Boston – Thursday, November 20
Updated 2008-08-20 04:41
 
Henry Cejudo is the youngest American to win wrestling gold.Henry Cejudo is the youngest American to win wrestling gold.
Foto: AP
 

Immigrant’s song: Cejudo wins gold

 Henry Cejudo, the 21-year-old prodigy who had wrestled in only one world-level senior tournament before Beijing, won the Olympic gold medal yesterday in men’s freestyle 55-kilogram wrestling.
 
Cejudo, crying the moment the match ended and wrapping himself in an American flag, defeated Tomohiro Matsunaga of Japan 2-2 on tiebreaker and 3-0 in the best-of-three match.

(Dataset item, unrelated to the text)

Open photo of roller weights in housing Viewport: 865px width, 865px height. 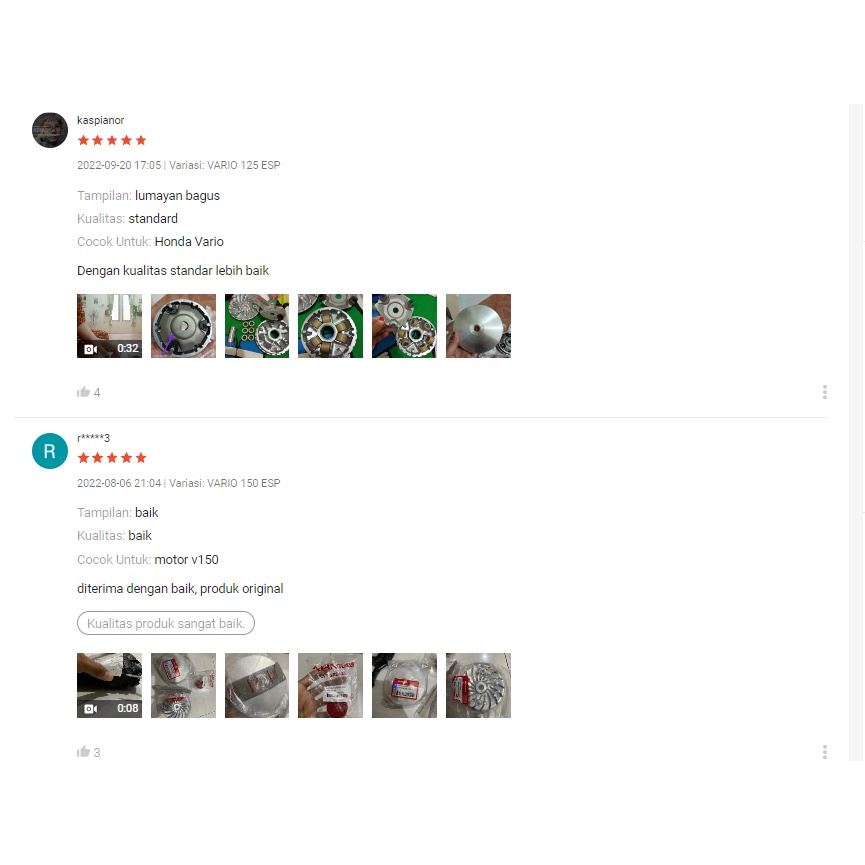point(330,326)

Cejudo was 31st in last year’s world championships, his only prior tournament at this level.

The son of illegal immigrants from Mexico, Cejudo (pronounced say-HOO-doh) was 4 when he last saw his dad. His mom raised six kids and often struggled to make ends meet. The family moved more times than anyone remembers.

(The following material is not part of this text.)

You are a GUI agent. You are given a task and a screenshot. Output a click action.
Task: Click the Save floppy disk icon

He got into wrestling because his older brother Angel was good at it, good enough to get invited to live at the U.S. Olympic Training Center in Colorado Springs, Colo. But halfway through high school, Henry went with him.

The kid became a national champ at 17, then defied conventional wisdom by blowing off college to study wrestling. Yet last year, at the world championship — his first senior-level international event — he didn’t win a single match.
Now he’s the world’s best in the 55-kilogram division, the youngest American ever to win an Olympic wrestling gold.

“Anybody can do it,” Cejudo said. “It’s just a matter of seeing it, believing it and just working at it, and achieving it.”
That’s saying something, because his was the 50th gold won by U.S. wrestlers; swimming and track and field are the only sports to produce more.

The bronze medalists were last year’s world champion, Besik Kudukhov of Russia, and Radoslav Velikov of Bulgaria. Kudukhov was pinned by Matsunaga in the semifinals.